UNPAID LABOR Shaped America's Military Success
In 1775, George Washington became the General of the Army for the Revolutionary War. He didn’t want Unpaid Laborers to be soldiers. The British Army said that they would free any Unpaid Laborer that would join them.
The British offer forced Washington’s hand because of the threat of an armed uprising by freed Unpaid Laborers. And then there was the problem of not enough white recruits. This forced America to make the same offer as the British had made to Unpaid Laborers, and General Washington changed his mind. He would say, “We must use the Negroes or run the risk of losing the war...” The Revolutionary Army was America's most racially integrated army until the Vietnam War.

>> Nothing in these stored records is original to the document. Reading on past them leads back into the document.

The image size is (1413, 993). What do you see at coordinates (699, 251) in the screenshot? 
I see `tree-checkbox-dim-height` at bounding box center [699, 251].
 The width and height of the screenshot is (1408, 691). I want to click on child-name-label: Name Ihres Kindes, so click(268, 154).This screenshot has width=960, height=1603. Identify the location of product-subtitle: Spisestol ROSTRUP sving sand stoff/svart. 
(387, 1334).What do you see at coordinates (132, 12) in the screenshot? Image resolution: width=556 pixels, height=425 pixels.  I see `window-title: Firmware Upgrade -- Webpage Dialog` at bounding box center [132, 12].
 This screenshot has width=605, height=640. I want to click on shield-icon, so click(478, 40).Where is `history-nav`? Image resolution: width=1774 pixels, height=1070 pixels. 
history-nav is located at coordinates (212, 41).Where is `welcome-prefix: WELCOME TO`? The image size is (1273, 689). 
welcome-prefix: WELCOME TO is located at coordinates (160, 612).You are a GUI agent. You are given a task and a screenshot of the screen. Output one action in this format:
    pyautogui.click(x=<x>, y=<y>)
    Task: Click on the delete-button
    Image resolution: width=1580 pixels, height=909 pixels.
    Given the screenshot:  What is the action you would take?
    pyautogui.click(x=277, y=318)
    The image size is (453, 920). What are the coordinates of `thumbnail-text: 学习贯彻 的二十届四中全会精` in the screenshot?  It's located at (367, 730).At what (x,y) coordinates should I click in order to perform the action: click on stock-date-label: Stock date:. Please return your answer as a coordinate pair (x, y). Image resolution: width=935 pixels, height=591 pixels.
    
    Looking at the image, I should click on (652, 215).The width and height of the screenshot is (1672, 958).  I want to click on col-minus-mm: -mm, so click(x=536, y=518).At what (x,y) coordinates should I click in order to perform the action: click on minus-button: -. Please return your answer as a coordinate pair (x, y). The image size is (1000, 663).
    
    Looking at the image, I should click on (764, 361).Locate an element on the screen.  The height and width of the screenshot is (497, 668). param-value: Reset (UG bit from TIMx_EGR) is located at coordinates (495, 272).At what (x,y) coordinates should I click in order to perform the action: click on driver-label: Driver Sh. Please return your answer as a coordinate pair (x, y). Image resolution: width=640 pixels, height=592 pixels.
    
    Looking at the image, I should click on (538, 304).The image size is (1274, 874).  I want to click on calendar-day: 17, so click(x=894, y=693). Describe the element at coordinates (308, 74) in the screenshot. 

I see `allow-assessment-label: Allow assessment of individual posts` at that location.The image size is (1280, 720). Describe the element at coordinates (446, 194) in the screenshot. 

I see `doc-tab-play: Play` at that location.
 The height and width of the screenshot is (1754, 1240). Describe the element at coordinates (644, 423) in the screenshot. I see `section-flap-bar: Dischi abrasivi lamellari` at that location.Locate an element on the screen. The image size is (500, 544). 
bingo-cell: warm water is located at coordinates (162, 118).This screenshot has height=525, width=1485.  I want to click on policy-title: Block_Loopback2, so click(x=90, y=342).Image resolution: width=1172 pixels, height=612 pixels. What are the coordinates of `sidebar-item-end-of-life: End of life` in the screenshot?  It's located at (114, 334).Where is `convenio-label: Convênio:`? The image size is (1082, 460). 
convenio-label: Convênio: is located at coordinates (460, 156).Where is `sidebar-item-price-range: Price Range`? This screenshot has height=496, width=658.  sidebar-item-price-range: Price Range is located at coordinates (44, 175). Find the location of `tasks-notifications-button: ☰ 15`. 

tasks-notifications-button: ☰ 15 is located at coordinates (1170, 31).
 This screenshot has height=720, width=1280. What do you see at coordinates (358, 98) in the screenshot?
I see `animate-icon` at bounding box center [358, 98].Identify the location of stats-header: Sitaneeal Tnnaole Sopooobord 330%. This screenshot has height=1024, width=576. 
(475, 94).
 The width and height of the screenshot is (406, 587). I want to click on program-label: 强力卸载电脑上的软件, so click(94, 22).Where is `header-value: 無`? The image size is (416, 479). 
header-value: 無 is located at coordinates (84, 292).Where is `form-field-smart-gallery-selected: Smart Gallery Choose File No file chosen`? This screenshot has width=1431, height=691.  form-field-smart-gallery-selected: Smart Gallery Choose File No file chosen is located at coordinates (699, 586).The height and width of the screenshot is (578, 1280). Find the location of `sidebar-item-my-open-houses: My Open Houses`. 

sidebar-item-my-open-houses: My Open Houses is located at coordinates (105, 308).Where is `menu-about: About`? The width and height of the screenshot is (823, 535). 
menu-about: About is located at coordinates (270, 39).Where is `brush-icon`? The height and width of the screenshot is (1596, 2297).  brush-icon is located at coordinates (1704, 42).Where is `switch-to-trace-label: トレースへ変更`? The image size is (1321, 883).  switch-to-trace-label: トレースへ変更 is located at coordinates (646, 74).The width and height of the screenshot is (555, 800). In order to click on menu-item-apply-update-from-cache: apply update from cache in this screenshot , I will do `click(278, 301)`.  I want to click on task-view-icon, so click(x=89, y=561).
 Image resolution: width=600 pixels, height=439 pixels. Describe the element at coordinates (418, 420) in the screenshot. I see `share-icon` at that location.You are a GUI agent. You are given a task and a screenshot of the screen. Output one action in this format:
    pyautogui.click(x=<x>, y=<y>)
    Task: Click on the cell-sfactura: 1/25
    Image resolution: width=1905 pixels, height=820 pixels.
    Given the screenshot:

In 1862 President Abraham Lincoln, believing that the United states could lose the Civil War, decided to issue the Emancipation Proclamation. A proclamation says what is going to happen. The Proclamation said that slaves held by the Confederates were free, and could join the Union army. It was a military step he had to take. While it freed absolutely no one—since Unpaid Laborers in lands the U.S. controlled remained enslaved—it encouraged Unpaid Laborers to leave their masters and fight for their freedom in the U.S. military. More than 200,000 enlisted in the Army and the Navy. Their contribution helped the United States to win the Civil War.
The Emancipation Proclamation accomplished three (3) major military objectives:
- It created a reason for 180,000 Unpaid Laborers to become soldiers in the United States Army
- It reduced the South’s labor force
- It stopped France and Great Britain from joining forces with the South. France and Great Britain were the most powerful countries in the world back then!